Rents in London have peaked in many locations with the market currently stagnant and facing uncertainty due to the UK deciding to leave the European Union, the latest analysis suggests.
While Benham & Reeves Residential Lettings’ Heat Map generally shows relatively consistent trends across the capital, second quarter results show a disparate market.
For example rents were up more than 4% in Chelsea but in nearby South Kensington they were down more than 4%. Similar contradictory results were to be found across London with adjacent areas showing wildly different fortunes.
The report explains that even in the early part of this year, uncertainty over Brexit was affecting the prime central London rental market. Non-nationals were awaiting the result of the referendum while UK nationals were finding better value in East London and the suburbs. Rents in central London were falling, much to the frustration of landlords who were also suffering from the double blow of stagnating capital growth.
Rental value growth was to be found in outer London until recently. However, the most recent figures from Benham & Reeves Lettings demonstrates that rental values have finally peaked there, as well. Most areas outside of prime central London saw rents plateau or boast only nominal growth.
The report says it is perhaps noteworthy that there is a lack of definable trends.

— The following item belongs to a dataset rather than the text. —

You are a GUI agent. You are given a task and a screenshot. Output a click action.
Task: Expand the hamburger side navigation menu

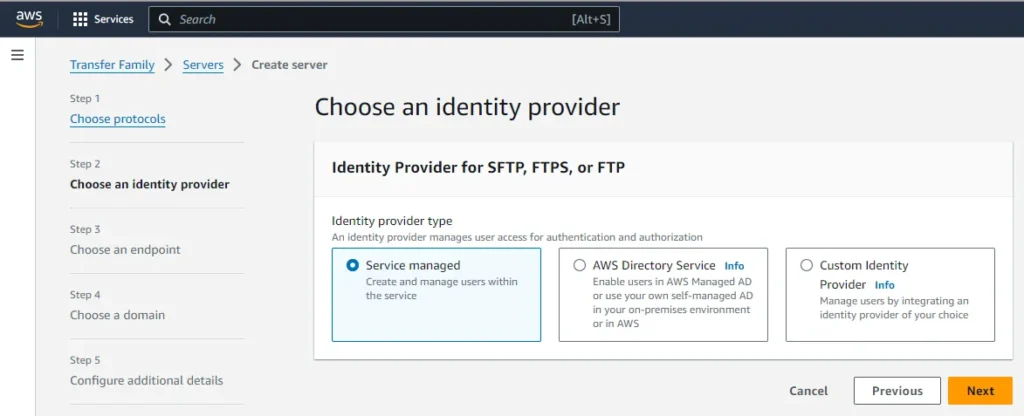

Hampstead Garden Suburb saw growth of over 4.5% while adjacent North Finchley saw rents fall by over 10%. The report suggests that the contrast may be due in part to the reopening of the Northern Line interchange at Tottenham Court Road.
The eastern part of the City also saw double digit growth, thanks in part to the release of some highly anticipated new developments in the area, while the western part of the City saw rents fall by over 4%.
‘There is nothing the property market hates more than uncertainty. While the referendum result may not have been what many London residents wanted, it has provided us with an answer,’ said Marc von Grundherr of Benham & Reeves Lettings.
‘Our quarter two results are a reflection of what was happening in the market in the run up to the vote. If anything, the referendum result could be just what the market needed. The rental market always benefits in financially volatile times as people would rather rent than commit to buying a property,’ he explained.
‘Demand is still strong and since the referendum, we are receiving an average of 17 applicants per property compared to 13.9 at this time last year. Notably, many of the applicants have been from the EU,’ he added.